Remove the cotyledon from the explants, make a fresh cut at the base of the developing node (horizontally) and transfer the tissue to shoot elongation medium. Culture at 24°C (18/6 light regime)
Shoot Elongation Medium
MS salts/Gamborg's vitamins supplemented with 1 mg/l zeatin riboside, 0.1 mg// IAA, 0.5 mg/l GA3, 3% sucrose, 100 mg/l pyroglutamic acid, 50 mg/l asparagine, 3 mM MES (pH 5.6) solidified with 0.8% purified agar. Maintain the levels of ticarcillin, cefotaime and vancomycin to that used during shoot initiation. If using the bar gene as a marker use 3 mg/l glufosinate. Filter sterilize all growth regulators, vitamins, antibiotics and selection agent.

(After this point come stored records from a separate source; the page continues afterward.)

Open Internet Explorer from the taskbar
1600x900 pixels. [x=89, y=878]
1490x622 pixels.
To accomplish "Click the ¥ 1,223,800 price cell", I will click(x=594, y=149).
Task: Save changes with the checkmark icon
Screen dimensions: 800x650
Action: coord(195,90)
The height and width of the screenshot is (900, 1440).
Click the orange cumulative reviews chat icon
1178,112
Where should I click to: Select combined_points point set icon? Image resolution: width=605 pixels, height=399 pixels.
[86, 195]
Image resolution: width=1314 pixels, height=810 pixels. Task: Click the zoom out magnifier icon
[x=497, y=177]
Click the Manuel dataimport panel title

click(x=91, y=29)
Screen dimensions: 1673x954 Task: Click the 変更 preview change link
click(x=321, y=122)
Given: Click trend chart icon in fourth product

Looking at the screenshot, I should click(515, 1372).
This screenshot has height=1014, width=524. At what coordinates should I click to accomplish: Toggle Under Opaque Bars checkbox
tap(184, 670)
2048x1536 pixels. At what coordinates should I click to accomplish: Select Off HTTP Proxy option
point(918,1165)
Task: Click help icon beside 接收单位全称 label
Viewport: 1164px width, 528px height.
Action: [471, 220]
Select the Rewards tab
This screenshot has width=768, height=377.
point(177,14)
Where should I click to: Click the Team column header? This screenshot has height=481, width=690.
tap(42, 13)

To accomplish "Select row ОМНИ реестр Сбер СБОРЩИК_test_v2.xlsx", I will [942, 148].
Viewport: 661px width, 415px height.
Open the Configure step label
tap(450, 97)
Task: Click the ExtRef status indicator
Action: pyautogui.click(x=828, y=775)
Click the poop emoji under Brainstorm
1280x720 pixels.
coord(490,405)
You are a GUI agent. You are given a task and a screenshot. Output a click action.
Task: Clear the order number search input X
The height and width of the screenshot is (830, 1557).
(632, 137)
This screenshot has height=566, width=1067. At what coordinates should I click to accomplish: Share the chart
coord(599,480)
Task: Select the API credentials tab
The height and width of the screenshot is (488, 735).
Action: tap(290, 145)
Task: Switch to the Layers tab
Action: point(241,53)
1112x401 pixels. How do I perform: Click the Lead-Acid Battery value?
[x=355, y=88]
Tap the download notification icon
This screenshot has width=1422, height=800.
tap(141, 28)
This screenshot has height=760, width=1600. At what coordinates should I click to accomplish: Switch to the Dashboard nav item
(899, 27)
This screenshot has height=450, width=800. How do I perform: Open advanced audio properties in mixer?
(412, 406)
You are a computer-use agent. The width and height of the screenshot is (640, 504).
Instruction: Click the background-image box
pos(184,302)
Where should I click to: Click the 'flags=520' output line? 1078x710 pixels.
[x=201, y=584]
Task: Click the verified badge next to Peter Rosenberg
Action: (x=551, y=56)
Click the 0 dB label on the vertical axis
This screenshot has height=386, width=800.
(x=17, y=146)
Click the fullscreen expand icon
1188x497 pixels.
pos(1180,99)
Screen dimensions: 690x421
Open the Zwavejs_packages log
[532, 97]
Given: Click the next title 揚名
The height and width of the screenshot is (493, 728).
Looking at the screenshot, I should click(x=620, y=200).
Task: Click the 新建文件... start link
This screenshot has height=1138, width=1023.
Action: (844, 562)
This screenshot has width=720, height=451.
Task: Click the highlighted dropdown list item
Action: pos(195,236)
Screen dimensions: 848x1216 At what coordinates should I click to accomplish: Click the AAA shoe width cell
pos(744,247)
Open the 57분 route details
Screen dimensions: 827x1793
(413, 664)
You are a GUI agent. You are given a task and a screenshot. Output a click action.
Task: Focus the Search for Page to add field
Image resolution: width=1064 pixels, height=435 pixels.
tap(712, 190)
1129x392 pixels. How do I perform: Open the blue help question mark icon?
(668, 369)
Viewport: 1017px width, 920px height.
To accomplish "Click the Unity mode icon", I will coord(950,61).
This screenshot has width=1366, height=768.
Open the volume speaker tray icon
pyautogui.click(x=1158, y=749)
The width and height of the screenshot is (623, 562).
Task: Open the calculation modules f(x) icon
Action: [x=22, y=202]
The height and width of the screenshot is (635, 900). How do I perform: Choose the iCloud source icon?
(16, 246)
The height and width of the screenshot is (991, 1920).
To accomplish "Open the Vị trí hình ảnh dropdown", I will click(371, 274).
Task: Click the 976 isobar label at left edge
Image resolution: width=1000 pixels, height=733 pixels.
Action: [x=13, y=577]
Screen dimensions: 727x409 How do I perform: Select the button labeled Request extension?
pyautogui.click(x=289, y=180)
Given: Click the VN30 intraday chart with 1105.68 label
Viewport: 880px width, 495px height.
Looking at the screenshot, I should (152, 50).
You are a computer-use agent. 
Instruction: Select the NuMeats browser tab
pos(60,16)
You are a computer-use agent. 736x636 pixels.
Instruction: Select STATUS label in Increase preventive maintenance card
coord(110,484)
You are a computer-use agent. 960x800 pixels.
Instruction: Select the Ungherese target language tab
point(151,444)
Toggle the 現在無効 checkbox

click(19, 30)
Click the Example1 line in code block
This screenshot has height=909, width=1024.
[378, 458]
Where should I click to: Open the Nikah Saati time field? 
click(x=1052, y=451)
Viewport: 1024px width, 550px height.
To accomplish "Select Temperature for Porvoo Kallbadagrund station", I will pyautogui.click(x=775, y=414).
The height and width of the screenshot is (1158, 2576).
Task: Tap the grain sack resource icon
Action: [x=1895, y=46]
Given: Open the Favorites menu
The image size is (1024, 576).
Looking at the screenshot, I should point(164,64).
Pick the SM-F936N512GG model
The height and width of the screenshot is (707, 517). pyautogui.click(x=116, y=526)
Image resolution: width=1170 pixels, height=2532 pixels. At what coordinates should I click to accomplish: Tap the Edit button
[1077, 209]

Transfer the tissue to fresh shoot elongation medium every two weeks. At each transfer make a fresh horizontal slice at the base of the tissue. Once a shoot has elongated to approximately 1 cm in size transfer the isolated elongated shoot to a cup with elongation medium for an additional two weeks.
· Rooting Step
Root elongated shoots (> 3 cm) on rooting medium without further selection.
Rooting medium
1/2 MS salts full strength Gamborg's vitamins, 2% sucrose, 0.5 NAA, 50 mg/l asparagine, 100 mg/l pyroglutamic acid, 3 mM MES (pH 5.6). Solidify the medium with 0.8% purified agar. Do not supplement the medium with antibiotics used to counter select A. tumefaciens. This will drastically impede root development. Root the shoots in cups. Rooting usually takes between 2 to 4 weeks. Acclimate the rooted shoots in Metro Mix 360 prior to establishing in the greenhouse.